Sabato pomeriggio, i vigili del fuoco bussano alla porta di Daniele Lombardo. La maggior parte del condominio è al mare, ma i Lombardo sono in casa. «Ci hanno detto di raccogliere tutto e andarcene in venti minuti», racconta Daniele. Il problema è un cementificio strutturale sul tetto delle Case Lamaro, vecchi palazzi della Dalmine costruiti negli anni Settanta. Tutte le 22 famiglie devono evacuare, circa 50 persone in tutto. Lombardo, pizzaiolo di professione, vive lì con la moglie e il figlio diciassettenne. Si trovano improvvisamente in strada con una valigia a testa. Alcuni trovano rifugio dai familiari, altri faticano a trovare un hotel in piena estate. «Abbiamo trovato una sistemazione in una stanza dell’hotel al Cinquale, ma non è confortevole», dice Lombardo. «Se ci hanno fatto evacuare in venti minuti, vuol dire che era molto pericoloso stare lì, quindi i controlli andavano fatti prima».

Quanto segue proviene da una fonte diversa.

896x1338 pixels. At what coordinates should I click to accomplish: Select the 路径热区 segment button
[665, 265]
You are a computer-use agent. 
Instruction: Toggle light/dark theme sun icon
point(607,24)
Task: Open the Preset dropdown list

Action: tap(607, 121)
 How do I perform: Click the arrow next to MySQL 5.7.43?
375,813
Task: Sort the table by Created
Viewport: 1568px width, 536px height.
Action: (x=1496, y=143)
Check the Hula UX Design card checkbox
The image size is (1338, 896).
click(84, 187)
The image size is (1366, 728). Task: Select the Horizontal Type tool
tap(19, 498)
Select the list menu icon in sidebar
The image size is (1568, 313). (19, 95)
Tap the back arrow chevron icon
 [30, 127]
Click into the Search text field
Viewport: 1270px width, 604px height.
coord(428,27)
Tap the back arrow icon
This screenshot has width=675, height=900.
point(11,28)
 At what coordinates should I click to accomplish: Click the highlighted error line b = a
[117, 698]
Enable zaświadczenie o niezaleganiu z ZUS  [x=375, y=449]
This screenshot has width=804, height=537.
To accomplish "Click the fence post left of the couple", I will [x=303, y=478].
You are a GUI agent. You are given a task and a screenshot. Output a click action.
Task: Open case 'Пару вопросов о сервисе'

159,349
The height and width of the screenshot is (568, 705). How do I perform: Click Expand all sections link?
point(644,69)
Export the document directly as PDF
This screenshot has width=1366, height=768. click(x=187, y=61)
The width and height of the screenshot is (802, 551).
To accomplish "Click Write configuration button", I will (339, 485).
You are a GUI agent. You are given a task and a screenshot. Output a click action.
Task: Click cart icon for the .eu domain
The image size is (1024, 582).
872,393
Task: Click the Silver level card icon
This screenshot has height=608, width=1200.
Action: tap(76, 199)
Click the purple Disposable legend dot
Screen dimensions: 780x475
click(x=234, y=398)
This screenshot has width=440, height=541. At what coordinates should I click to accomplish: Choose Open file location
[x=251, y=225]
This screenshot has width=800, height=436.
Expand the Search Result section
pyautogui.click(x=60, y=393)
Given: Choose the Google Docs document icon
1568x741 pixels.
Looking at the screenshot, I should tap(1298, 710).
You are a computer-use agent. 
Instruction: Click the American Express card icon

Marco Ciuffi, proprietario di un appartamento da un anno, racconta: «Sabato mi hanno visto arrivare vigili del fuoco e amministratore di condominio. Ci hanno detto di lasciare subito la casa. Io ho trovato sistemazione dai parenti, ma è un disagio, ho una compagna e animali domestici. È rabbia pensare che si poteva prevenire».
Il cedimento è stato scoperto dopo un sopralluogo dell’incendio e dell’amministratore Antonio Cofrancesco per una grossa infiltrazione nell’immobile all’ultimo piano. «I vigili del fuoco hanno ritenuto opportuno evacuare immediatamente. Devo ringraziare il sindaco Persiani, l’assessore Mangiaracina e il consigliere comunale Tarantino per il loro supporto. Per chi non poteva andare dai parenti, è stata trovata una sistemazione in hotel, ma la spesa è a carico degli ospiti».
I lavori di messa in sicurezza partiranno subito, ma per almeno tre o quattro giorni i residenti non potranno rientrare. Anche la seconda palazzina, gemella di quella evacuata, richiederà un intervento. «Non è critico come l’altro edificio, ma serve un intervento per evitare una nuova evacuazione. Il disagio per i residenti è grande, ma hanno capito che era per la loro sicurezza», conclude Cofrancesco.